Pixel coordinate grounding data

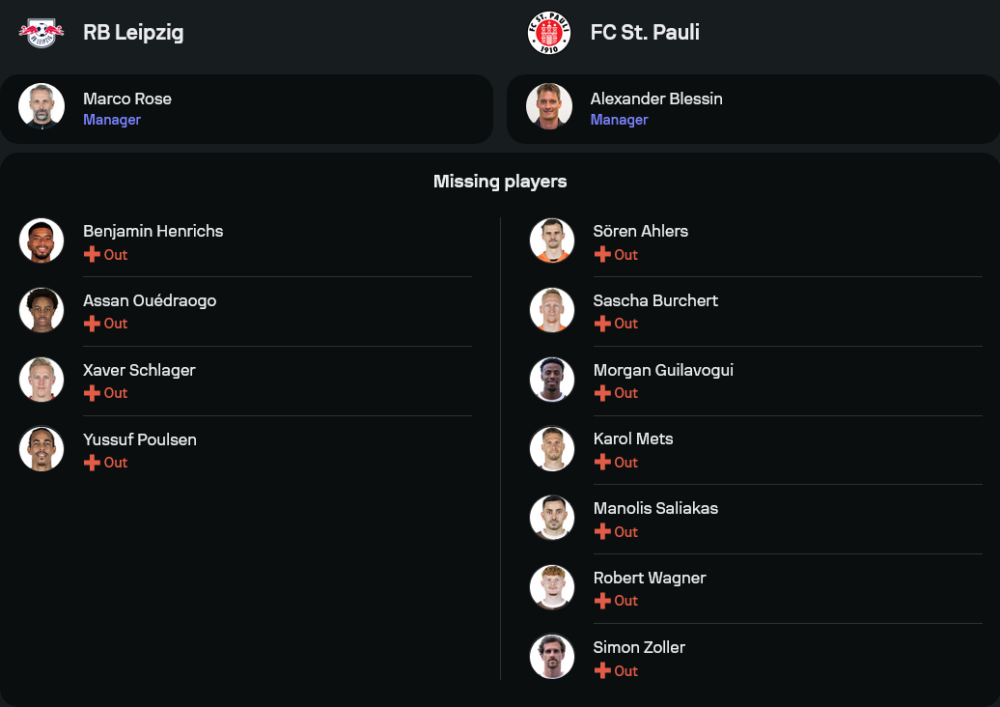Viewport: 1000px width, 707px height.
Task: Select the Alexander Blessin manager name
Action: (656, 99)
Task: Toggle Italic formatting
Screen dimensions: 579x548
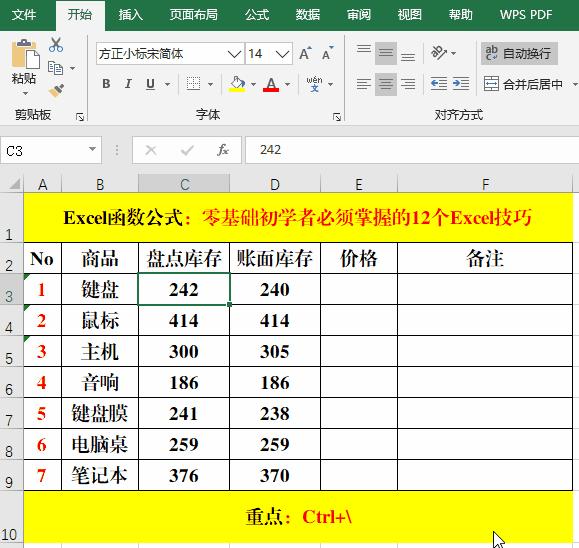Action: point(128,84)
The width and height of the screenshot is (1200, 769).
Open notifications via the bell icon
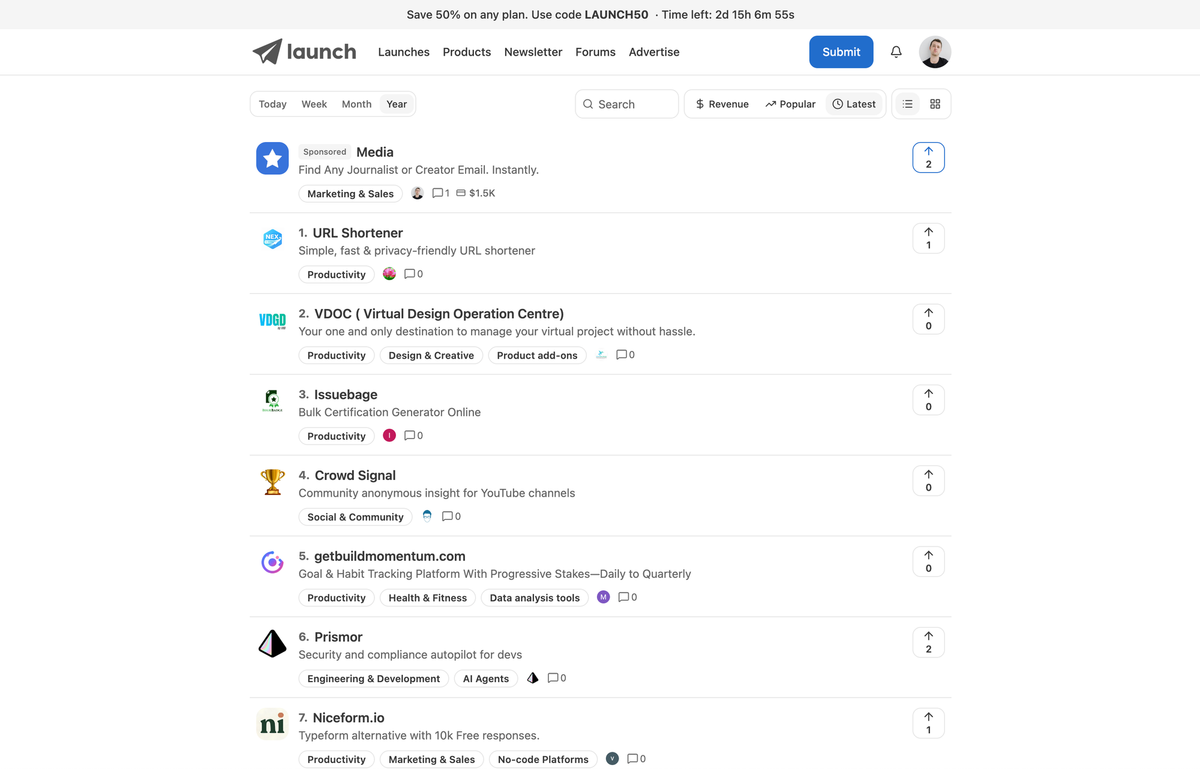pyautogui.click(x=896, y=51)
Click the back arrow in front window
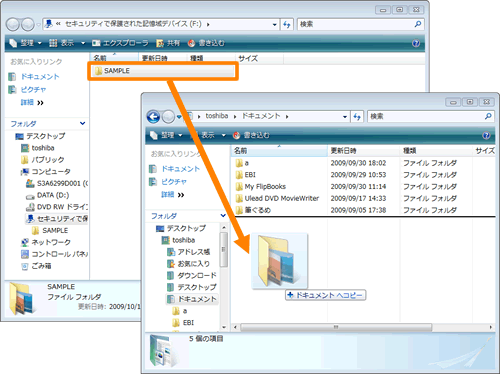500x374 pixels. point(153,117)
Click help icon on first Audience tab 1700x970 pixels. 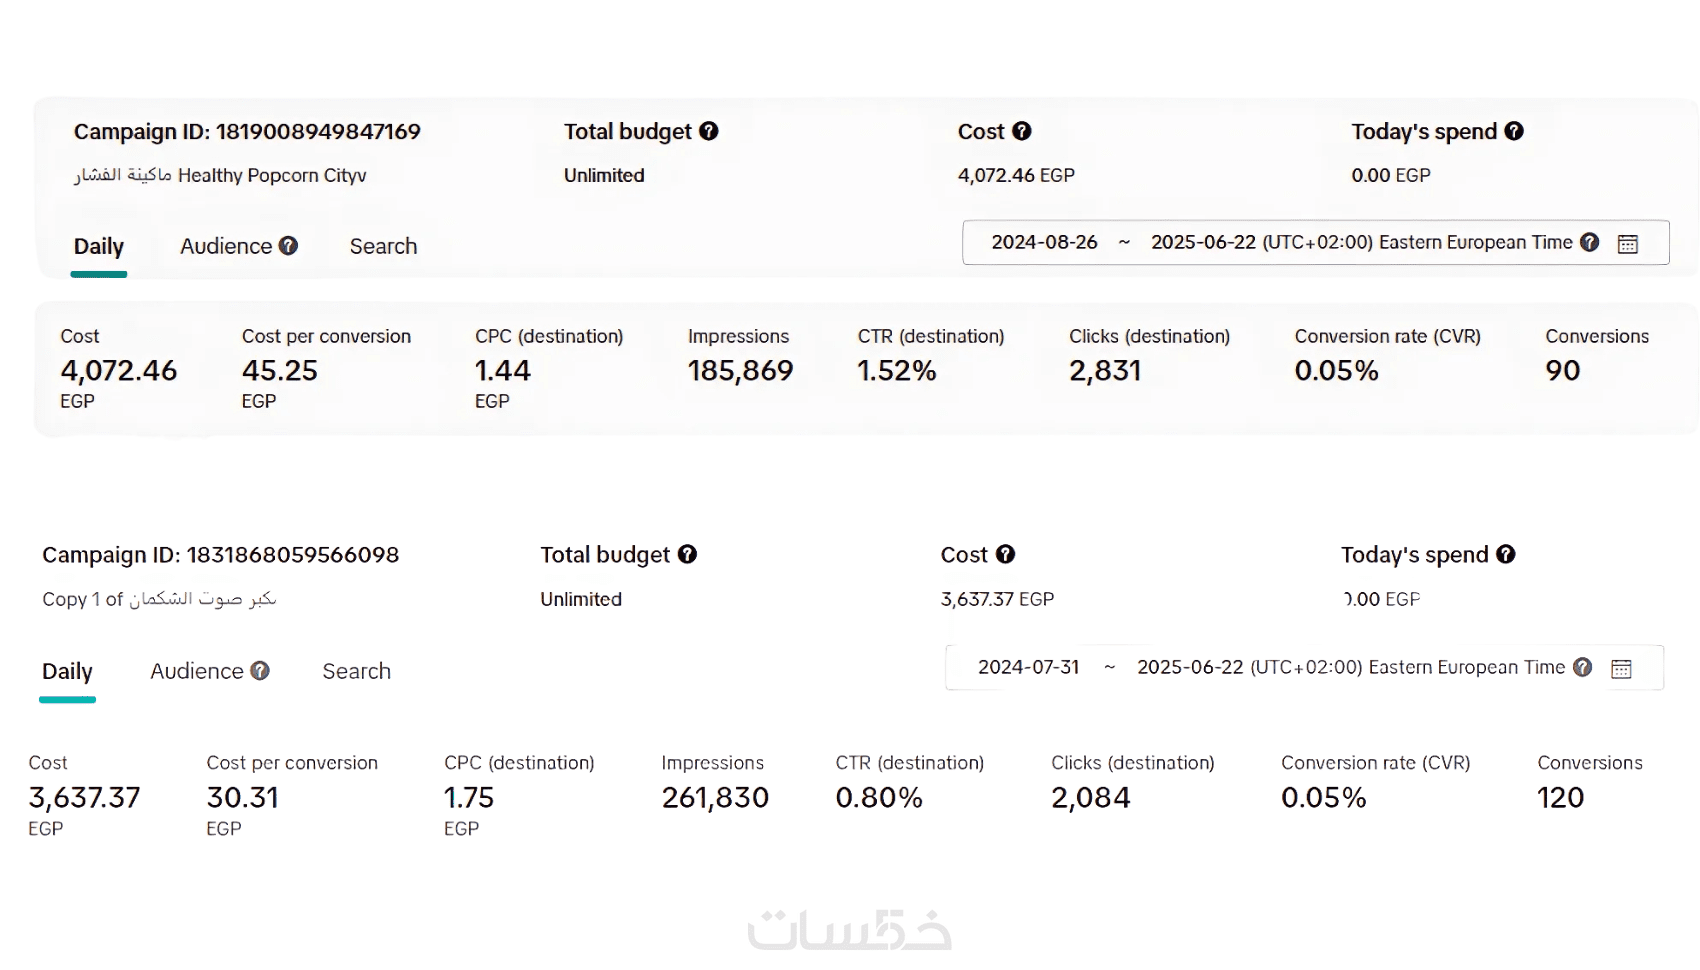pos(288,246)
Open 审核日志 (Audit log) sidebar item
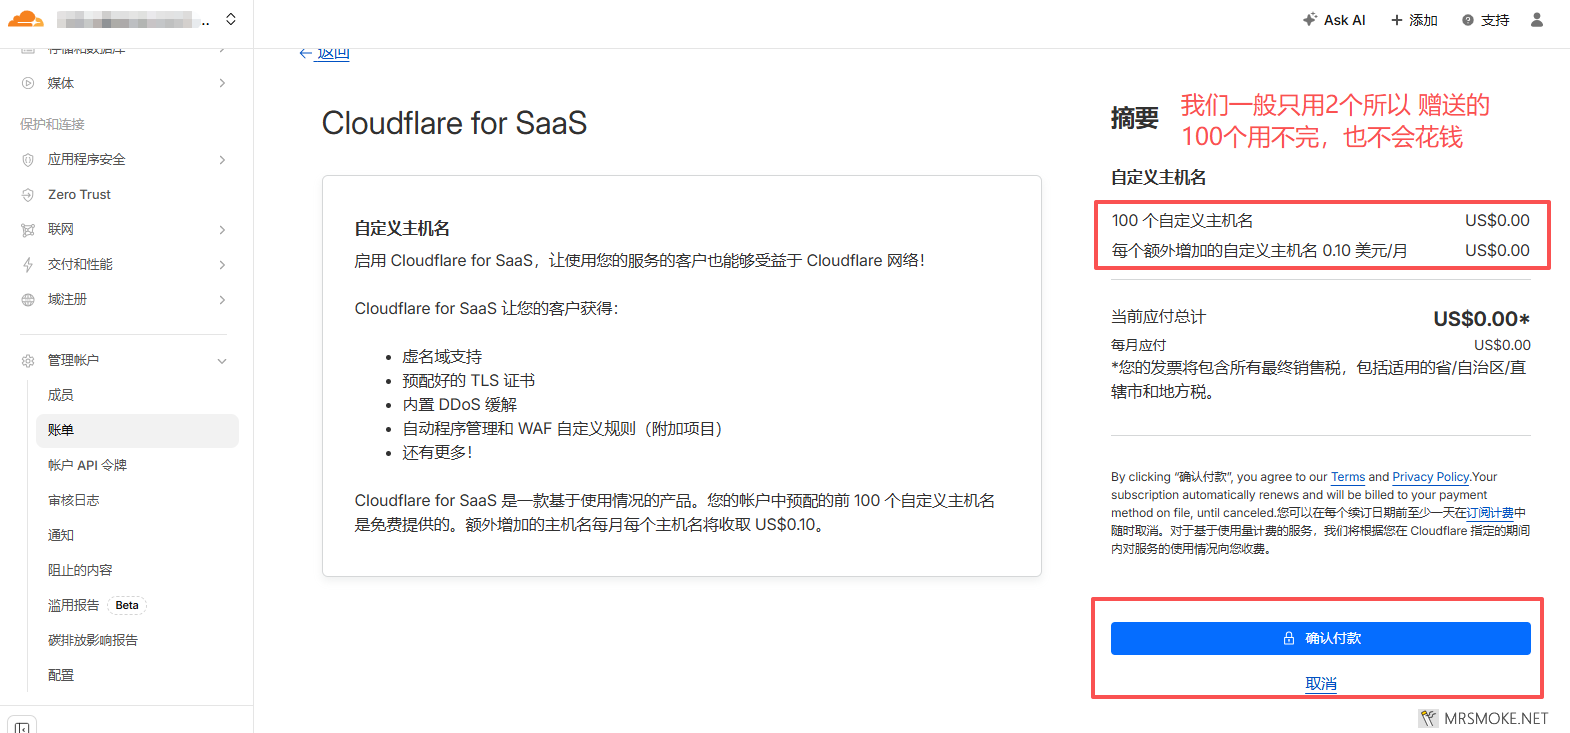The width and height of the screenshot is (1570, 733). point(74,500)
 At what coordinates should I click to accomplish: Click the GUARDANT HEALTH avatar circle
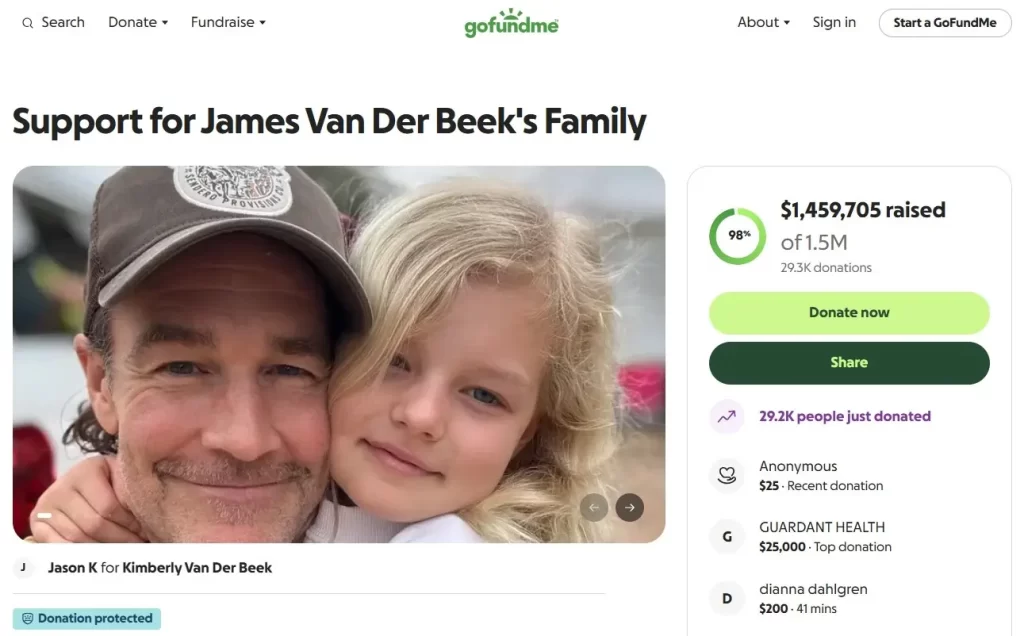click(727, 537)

### PROBLEM DETAILS
Write out, exactly and with nothing added, every line from the one that holds "At what coordinates" to the end of the entries above; pictures stay out.

### REPLY TO THE TASK
 At what coordinates should I click to accomplish: Click the GUARDANT HEALTH avatar circle
click(727, 537)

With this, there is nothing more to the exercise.